In Noord Holland nam een groep agrarisch ondernemers in 2019 een failliete biovergister in Hensbroek over met het idee zelf plantaardig restmateriaal te vergisten. In de biovergister worden vooral bloembollen, groente-afval en plantenresten vergist tot methaangas. Wat overblijft, het resterend materiaal of digestaat, zou je in kunnen zetten als meststof. In een artikel in vakblad Greenity delen verschillende ondernemers hun ervaringen. Sommige akkerbouwers en bollenkwekers zijn positief over de werking van het digestaat. Zo heeft het een positief effect op de bodem.

Digestaat

Niet iedereen is direct enthousiast om digestaat als meststof in te zetten, zo blijkt uit het artikel. Bollenkwekers zijn afwachtend omdat ze vrezen voor mogelijke aanwezige ziekteverwekkers. Maar uit onderzoek van proeftuin Zwaagdijk blijkt in het plantenmateriaal aanwezige ziekteverwekkers het vergistingsproces niet overleven. Het digestaat bevat vooral stikstof en kali en weinig fosfaat. Uit analyse bleek dat een ton digestaat 5 kg N, 2 kg P en 7 kg K bevatte.

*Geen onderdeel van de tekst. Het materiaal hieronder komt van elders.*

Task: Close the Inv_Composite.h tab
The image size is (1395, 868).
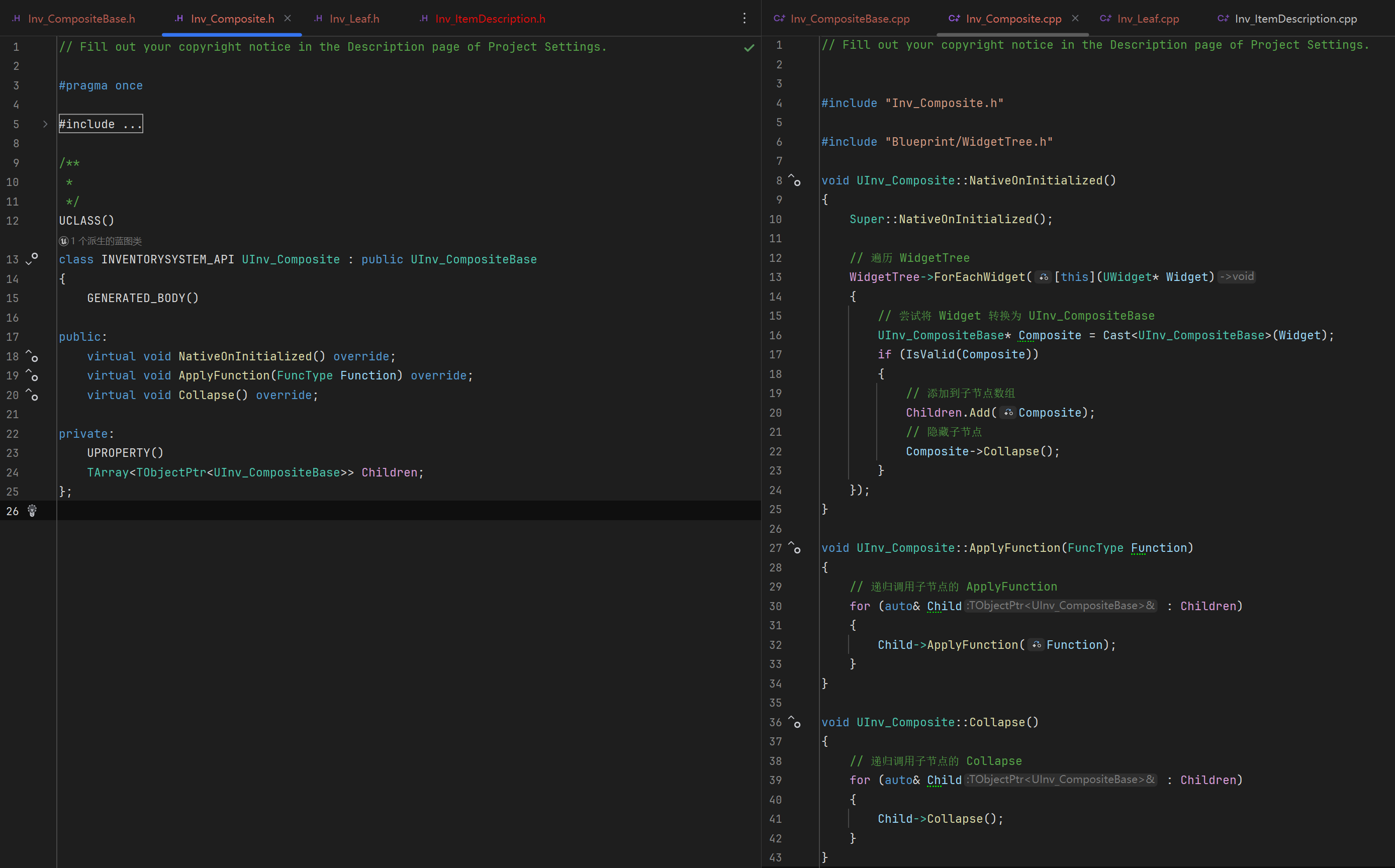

Een van de bollenkwekers die digestaat toepast is tulpenbroeier Nico Karsten. Hij is overtuigd van de positieve werking van het digestaat. Hij gebruikt het al jaren in zijn kasgrond en in de teelt van pioenen. Bollenkweker Leen van de Mark deed als experiment voor het eerst ervaring op met digestaat. Bij hem werd in tulpen een bemesting met 30 en 50 ton digestaat vergeleken met kunsmest. De bollen met digestaat bleken na het eerste jaar iets minder op te brengen, maar ze bleken wel vrij van Fusarium. Voor een goede beoordeling zou je het effect van een tweede teeltjaar moeten afwachten, zegt onderzoeker Frank Kreuk van Proef-tuin Zwaagdijk.

Kunstmestvervanger

Andere ervaringen, die in het artikel beschreven worden, komen van akkerbouwer en pluimveehouder Jandavid Stroo die zo'n 40 tot 50 kuub digestaat per ha toepast in combinatie met kunstmest in de teelt uien, tarwe en knolselderij. En Ted Vaalburg, teler van knolselderij, aardappelen en pompoenen gebruikt 35 tot 50 kuub dunne digestaat per ha. Hij heeft zijn kunstmestgebruik met 50% kunnen verminderen. Vaalburg ziet dat het bodemleven verbeterd. Hij vindt digestaat een duurzame kuinstmestvervanger die beter is voor bodem en milieu.